We decided to approach the confluence via Walgett in order to link up with some friends from there who were heading off on a trip to Broken Hill and beyond, and who more importantly own a four wheel drive which we figured would be handy.
From Walgett it was another 400km to the confluence via Brewarrina and Bourke. Beyond Bourke, the 100km west to Louth was mostly a decent unsealed road, and then we turned south at Louth for the final slightly rougher 33km to the Tundulyah mailbox, where we were to leave the road for the last 35km which we had been warned would take at least an hour. It is worth noting at this stage that whilst it had been raining solidly back home in Newcastle since we had left, the skies out here were wide and blue, the soil red and clouds were few.
Lindsay and Margaret had been accurate in their estimate and indeed the last 35km did take an hour as we crawled across washed out creeks, rode up and down over small sandhills and bounced across the occasional stony ridge, all the time surrounded by low scrub. As we paused and pondered the only significant puddle of water along the track in, another car appeared at the rear of our convoy of two and we met the neighbours Keith and Shirley. Keith had been the bloke who had turned up on the quad bike with his grandsons and made first contact with the previous unsuccessful attempt on the confluence when the police and the ambulance had been unwilling to risk crossing the swollen creek. He was curious to find out more about this “confluence mob”.
The puddle proved to be shallow, with a firm base and consequently no real obstacle, and within a relatively short time we arrived at Lindsay and Margaret’s camp adjacent to shed tank. It was late in the day at this stage, and after a few introductions we set up our camp and got the troops fed. After dinner we discussed the confluence around the fire and scheduled our planned visit for the next morning, but first we would have to check on the pig trap, much to the kids delight!
Confluence Day arrived as another clear and sunny day, and whilst there were no pigs in the trap, we all enjoyed riding around the property in the back of Lindsay’s little white paddock basher. Back at camp, we tooled up for the confluence visit and then finally we were off! Our first stop was to a State Survey Mark that the army had set up a few years previous. Why they came all the way out here to do this is anyone’s guess, but given its relatively close proximity to the actual confluence (approx. 2km) I wonder whether their mark is located on a confluence of a different co-ordinate system? The GPS proved that we were still not on our mark so we all hopped back into the car and headed off towards Ground Zero.

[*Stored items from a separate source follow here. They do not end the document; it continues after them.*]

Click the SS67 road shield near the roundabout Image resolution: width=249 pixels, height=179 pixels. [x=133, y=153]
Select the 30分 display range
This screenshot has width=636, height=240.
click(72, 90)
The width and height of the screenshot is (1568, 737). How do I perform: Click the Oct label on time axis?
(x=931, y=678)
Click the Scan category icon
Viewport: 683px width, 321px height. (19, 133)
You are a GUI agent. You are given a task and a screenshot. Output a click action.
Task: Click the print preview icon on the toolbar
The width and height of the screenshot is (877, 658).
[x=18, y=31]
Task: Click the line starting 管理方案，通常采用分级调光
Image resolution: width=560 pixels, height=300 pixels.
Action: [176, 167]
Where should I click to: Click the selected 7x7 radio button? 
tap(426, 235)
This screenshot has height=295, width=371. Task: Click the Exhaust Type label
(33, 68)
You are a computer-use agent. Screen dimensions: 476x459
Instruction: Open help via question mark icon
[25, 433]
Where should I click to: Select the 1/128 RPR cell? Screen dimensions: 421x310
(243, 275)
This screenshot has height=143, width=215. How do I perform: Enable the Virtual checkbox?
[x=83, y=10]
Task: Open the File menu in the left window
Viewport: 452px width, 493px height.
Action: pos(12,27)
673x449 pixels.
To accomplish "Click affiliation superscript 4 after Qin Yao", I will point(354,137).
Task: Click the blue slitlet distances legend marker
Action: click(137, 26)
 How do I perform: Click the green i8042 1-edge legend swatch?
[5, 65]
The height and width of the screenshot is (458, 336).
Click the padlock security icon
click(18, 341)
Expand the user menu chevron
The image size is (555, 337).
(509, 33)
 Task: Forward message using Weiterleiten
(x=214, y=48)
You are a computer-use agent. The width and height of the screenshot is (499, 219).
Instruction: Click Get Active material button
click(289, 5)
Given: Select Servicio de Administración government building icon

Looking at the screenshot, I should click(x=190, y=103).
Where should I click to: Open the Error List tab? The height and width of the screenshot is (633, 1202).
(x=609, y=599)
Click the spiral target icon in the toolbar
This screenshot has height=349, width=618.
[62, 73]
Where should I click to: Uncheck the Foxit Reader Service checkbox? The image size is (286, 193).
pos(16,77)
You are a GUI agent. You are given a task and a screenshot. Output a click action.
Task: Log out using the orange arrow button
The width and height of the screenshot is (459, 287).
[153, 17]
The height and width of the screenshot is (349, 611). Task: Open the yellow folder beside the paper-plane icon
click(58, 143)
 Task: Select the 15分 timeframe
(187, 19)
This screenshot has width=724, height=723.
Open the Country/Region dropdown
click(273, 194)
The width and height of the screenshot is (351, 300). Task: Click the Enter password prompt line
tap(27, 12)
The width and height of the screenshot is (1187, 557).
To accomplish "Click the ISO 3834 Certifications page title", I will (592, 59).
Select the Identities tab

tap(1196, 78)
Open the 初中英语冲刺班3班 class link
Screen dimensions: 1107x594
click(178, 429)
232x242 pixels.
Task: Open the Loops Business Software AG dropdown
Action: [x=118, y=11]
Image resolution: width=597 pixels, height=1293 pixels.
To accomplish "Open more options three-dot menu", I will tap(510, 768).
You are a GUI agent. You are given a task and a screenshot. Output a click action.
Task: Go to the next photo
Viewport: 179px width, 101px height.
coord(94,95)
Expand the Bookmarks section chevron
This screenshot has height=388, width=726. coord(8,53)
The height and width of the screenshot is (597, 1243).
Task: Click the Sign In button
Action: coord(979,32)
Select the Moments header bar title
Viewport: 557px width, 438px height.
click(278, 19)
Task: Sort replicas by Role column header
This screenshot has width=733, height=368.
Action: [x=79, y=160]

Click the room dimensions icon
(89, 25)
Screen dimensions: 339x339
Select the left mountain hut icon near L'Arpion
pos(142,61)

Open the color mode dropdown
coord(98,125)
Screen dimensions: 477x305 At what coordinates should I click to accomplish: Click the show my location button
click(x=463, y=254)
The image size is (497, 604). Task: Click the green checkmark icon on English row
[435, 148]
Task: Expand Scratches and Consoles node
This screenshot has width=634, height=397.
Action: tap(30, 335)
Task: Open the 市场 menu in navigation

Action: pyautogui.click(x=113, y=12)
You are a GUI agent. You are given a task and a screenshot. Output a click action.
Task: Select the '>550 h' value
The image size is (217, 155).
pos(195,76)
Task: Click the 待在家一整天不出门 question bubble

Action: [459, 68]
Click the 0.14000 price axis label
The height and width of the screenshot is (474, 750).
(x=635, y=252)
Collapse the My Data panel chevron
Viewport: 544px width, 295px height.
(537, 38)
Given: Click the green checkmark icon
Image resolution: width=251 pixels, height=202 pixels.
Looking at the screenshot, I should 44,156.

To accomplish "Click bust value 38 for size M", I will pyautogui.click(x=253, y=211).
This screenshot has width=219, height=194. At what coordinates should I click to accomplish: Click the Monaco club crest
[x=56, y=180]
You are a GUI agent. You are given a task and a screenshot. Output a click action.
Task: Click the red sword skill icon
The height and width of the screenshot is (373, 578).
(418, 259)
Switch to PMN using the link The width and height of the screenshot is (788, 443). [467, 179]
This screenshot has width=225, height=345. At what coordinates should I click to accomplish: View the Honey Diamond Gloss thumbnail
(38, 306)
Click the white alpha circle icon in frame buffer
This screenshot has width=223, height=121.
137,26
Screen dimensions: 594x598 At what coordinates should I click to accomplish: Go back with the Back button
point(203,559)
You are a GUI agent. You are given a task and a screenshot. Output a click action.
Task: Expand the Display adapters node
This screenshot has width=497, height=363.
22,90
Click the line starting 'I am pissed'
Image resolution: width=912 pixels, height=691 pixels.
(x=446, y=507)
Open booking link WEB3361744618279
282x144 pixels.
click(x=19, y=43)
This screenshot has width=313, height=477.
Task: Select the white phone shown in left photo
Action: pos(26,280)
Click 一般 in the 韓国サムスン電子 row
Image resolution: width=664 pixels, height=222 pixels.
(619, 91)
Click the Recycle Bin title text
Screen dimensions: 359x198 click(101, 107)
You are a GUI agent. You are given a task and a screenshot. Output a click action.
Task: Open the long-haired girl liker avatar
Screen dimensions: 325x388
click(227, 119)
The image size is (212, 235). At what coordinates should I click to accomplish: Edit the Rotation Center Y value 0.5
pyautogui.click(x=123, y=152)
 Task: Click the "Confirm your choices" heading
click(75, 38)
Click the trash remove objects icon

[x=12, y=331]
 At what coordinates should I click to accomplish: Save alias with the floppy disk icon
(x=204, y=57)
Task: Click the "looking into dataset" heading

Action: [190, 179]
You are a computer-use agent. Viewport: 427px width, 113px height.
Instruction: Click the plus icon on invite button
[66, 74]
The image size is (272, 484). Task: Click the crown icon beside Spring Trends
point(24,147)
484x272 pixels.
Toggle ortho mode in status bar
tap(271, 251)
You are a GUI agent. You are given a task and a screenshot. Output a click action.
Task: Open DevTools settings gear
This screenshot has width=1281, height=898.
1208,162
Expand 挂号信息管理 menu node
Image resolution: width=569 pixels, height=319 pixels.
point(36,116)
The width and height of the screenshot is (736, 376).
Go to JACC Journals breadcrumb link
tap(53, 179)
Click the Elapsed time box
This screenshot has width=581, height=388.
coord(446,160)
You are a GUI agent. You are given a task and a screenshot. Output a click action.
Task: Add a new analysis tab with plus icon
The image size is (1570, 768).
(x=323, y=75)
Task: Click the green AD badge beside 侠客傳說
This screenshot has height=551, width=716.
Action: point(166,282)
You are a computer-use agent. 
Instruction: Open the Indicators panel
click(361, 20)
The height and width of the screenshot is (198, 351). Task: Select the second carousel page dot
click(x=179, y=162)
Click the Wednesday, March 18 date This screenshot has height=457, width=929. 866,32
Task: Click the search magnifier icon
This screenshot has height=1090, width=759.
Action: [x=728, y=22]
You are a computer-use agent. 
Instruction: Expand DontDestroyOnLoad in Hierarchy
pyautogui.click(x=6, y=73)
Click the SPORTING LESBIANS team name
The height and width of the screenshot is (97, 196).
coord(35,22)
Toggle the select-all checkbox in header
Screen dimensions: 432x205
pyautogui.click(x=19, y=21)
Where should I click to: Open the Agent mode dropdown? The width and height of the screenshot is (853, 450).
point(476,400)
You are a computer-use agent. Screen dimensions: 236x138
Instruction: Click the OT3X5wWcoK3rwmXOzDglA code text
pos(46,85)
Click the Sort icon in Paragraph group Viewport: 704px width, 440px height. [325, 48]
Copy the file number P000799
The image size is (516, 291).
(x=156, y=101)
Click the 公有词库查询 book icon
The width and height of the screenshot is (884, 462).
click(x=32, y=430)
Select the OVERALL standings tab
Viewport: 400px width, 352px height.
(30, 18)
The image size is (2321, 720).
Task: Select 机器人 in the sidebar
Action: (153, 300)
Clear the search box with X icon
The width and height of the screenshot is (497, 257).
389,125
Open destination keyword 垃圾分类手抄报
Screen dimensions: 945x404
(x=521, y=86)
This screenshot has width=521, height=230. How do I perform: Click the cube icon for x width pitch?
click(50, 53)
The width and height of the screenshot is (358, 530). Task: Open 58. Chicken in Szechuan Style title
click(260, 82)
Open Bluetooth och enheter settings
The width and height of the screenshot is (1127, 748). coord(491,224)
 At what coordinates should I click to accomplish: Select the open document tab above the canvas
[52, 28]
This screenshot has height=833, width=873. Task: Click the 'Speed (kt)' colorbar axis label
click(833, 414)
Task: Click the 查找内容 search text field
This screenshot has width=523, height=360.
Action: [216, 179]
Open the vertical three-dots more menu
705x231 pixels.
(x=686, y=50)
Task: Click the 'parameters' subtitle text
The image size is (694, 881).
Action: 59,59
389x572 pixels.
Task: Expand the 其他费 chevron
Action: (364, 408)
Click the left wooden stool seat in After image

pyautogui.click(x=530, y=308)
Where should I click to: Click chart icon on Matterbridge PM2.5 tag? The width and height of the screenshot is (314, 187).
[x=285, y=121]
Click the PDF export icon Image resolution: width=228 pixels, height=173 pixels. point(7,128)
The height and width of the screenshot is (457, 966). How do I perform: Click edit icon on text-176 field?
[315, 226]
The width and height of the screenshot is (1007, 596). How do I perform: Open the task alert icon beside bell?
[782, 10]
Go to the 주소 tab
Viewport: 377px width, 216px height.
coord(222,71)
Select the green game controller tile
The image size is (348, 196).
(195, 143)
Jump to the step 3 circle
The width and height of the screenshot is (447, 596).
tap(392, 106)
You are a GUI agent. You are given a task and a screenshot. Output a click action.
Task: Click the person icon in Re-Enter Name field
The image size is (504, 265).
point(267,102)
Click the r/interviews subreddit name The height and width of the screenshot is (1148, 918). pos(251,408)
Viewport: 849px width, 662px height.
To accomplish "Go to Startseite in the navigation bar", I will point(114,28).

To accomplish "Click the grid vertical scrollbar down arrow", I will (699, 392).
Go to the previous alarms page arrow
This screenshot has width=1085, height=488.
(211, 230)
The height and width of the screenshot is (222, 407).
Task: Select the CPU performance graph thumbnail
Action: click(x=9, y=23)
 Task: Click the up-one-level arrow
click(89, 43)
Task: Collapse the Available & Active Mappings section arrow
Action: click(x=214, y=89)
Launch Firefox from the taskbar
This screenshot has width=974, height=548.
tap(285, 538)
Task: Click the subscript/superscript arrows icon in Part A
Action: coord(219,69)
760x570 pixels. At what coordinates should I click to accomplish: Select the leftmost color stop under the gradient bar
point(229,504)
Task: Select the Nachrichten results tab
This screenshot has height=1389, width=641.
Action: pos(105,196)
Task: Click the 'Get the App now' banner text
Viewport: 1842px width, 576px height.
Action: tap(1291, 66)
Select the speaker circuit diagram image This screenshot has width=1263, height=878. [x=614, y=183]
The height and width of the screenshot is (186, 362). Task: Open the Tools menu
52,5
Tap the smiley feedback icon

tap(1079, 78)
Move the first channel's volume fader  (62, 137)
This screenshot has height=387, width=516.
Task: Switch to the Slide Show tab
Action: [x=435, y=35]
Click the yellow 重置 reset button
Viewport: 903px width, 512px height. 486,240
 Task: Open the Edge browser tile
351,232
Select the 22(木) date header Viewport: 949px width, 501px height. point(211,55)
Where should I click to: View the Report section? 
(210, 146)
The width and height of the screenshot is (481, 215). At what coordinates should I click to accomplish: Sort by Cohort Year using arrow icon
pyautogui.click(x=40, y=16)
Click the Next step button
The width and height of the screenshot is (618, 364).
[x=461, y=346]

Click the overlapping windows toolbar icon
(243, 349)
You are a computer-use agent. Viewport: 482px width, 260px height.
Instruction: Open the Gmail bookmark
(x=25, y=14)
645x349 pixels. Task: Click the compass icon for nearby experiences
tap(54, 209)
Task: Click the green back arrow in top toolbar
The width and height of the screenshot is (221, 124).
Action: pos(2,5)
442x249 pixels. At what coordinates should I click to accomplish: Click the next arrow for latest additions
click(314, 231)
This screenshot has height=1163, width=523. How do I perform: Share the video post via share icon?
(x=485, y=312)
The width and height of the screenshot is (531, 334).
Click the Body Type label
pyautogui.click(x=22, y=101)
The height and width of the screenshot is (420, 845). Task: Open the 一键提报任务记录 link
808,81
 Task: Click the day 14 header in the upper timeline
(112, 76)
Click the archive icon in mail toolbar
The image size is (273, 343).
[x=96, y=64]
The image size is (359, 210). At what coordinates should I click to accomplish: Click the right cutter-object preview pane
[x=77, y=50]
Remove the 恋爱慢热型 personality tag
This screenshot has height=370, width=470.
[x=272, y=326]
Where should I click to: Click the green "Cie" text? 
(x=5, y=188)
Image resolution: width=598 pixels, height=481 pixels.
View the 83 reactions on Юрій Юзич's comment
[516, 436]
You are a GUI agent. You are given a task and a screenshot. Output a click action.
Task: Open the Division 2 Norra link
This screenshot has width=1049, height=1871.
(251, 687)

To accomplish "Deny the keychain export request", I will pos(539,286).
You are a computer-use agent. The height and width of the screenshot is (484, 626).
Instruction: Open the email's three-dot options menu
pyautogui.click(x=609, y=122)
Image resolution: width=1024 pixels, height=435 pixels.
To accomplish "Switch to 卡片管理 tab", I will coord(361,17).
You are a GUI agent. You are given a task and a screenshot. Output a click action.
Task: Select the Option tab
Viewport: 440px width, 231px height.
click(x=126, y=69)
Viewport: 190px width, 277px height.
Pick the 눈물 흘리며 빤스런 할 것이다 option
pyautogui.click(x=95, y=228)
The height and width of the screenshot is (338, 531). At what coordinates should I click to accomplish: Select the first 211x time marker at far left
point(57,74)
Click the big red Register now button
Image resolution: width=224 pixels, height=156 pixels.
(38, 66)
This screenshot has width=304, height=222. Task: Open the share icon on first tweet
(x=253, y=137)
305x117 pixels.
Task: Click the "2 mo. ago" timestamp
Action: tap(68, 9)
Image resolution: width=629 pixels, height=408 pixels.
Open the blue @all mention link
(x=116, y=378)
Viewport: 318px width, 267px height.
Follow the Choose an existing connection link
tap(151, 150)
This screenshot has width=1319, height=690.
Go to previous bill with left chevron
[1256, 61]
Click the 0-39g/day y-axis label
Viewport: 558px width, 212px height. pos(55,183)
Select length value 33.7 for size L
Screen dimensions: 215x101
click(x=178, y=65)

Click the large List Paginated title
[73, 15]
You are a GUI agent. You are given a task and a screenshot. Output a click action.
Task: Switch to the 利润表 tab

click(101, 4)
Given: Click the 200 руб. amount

The vegetation in the surrounding country was thin enough so that we were able to weave our way through it as we inched slowly towards our target. Small herds of wild goats fled from the sound of us pushing down the woody weed until finally there we were at last. We parked a little way forward of the spot and walked back to accurately locate it, and with a little tooing and froing we were able to achieve “all zeros”.
Our mission accomplished, it was time for a little celebration and then back to Shed Tank. We spent a few more hours with Margaret and Lindsay, and then it was time to tackle the 35km one hour trip back to the Louth Road. Our two car convoy parted ways here, as we headed south to Cobar and the others headed back to Louth and eventually to Broken Hill and beyond.
Many thanks to the Harvey Clan, Margaret and Lindsay and especially the kids.